All exercises of the complex are performed while lying on the floor, and are designed even for an untrained person. In the absence of any physical training exercises should be performed with a small number of repetitions 4-5 and further as you continue regular classes bring up to 8-16 times. You will need an exercise mat or a thick terry towel. Before starting the complex, you need to do a short warm-up to warm up your muscles - you can dance a little, jump rope or spin an exercise bike, if you have one.

1. Get on your hands and knees. Straighten your legs and place your toes on the floor.
2. Tighten your abdominal muscles and lift your legs off the floor one by one, lifting them up a few centimeters.
3. Perform the exercise for a minute. Keep your back straight without arching in the lower back.

1. Lie on your back, keep your hands behind your head, and bring your legs together.
2. Lift your straight legs off the floor and lift them to an angle of 30 degrees. Tighten your stomach without arching your lower back. Hold this position and take three deep breaths in and out.
3. Then double the angle of your legs to 60 degrees. Stay in this position, take three breaths and raise your legs to a 90-degree angle. Hold this position.
4. Then repeat the same in reverse order. During the exercise, press your lower back firmly to the floor.

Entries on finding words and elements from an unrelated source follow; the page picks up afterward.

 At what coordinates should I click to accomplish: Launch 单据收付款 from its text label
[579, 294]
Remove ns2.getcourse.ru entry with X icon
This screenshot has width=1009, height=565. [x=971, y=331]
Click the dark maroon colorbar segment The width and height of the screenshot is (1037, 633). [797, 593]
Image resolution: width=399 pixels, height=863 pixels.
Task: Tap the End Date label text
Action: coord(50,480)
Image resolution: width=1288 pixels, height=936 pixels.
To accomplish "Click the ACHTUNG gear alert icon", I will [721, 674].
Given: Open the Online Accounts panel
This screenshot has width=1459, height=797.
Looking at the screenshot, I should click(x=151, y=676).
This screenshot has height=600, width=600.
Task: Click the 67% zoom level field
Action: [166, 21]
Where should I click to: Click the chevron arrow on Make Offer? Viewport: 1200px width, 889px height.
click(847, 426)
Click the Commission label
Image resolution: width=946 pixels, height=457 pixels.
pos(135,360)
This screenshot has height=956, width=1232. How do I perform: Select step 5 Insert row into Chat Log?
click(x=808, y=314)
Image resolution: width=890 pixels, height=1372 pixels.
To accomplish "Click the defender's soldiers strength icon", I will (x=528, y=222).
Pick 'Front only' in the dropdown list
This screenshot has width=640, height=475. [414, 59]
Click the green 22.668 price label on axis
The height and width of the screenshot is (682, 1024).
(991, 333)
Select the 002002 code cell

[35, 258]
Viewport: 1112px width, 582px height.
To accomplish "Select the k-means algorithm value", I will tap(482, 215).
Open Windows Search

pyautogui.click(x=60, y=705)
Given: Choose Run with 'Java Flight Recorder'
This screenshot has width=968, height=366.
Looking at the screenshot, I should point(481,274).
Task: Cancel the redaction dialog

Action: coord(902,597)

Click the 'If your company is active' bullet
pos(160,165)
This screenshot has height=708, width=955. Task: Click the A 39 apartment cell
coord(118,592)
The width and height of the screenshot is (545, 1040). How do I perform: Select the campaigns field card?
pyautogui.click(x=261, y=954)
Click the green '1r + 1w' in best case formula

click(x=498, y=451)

1. Lie on your stomach, bring your feet together, bend your elbows and place your palms on the floor at chest level.
2. As you inhale, lift your body up, bending at the waist, tilt your head back a little. Hold this pose for 30 seconds, then lower as you exhale.

1. Lie on your stomach with your chin on the floor. Place your arms along your body, clench your palms into fists. Straighten your legs and point your toes.
2. As you inhale, slowly raise your legs one at a time, and as you exhale, lower them.

1. Lie on your back, bend your knees and press them to your chest.
2. Slowly straighten your legs up to a vertical position, supporting yourself under the lower back with your hands. Hold for 30-60 seconds.